(Problem to work on): Lines before the one containing "Önmegvalósítás (79, 14)" are to be left out; that line and all after it, through the end of the material below, are to be written out exactly.

○ ○ ○ ○ ○ ○ ○

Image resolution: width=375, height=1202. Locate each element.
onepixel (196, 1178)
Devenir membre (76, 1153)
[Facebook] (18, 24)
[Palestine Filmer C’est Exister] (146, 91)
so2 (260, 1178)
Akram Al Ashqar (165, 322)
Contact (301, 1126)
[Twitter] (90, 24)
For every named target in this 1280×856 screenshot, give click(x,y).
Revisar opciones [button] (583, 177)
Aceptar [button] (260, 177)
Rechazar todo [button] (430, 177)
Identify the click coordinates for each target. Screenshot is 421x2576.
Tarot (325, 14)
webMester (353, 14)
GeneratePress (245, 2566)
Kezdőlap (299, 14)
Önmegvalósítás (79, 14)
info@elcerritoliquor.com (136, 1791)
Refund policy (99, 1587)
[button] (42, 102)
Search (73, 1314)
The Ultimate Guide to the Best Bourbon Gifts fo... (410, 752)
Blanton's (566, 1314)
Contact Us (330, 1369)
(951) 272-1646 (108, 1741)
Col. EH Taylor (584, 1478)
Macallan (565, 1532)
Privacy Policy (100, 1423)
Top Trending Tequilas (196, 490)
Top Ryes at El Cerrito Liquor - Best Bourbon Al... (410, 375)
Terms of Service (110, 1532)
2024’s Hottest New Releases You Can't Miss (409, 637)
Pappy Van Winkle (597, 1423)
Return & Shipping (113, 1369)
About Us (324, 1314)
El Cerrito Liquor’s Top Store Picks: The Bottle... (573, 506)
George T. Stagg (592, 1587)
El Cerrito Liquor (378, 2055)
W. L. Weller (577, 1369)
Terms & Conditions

○ ○ ○ ○ ○ ○ ○

(Written answer):
Önmegvalósítás (79, 14)
info@elcerritoliquor.com (136, 1791)
Refund policy (99, 1587)
[button] (42, 102)
Search (73, 1314)
The Ultimate Guide to the Best Bourbon Gifts fo... (410, 752)
Blanton's (566, 1314)
Contact Us (330, 1369)
(951) 272-1646 (108, 1741)
Col. EH Taylor (584, 1478)
Macallan (565, 1532)
Privacy Policy (100, 1423)
Top Trending Tequilas (196, 490)
Top Ryes at El Cerrito Liquor - Best Bourbon Al... (410, 375)
Terms of Service (110, 1532)
2024’s Hottest New Releases You Can't Miss (409, 637)
Pappy Van Winkle (597, 1423)
Return & Shipping (113, 1369)
About Us (324, 1314)
El Cerrito Liquor’s Top Store Picks: The Bottle... (573, 506)
George T. Stagg (592, 1587)
El Cerrito Liquor (378, 2055)
W. L. Weller (577, 1369)
Terms & Conditions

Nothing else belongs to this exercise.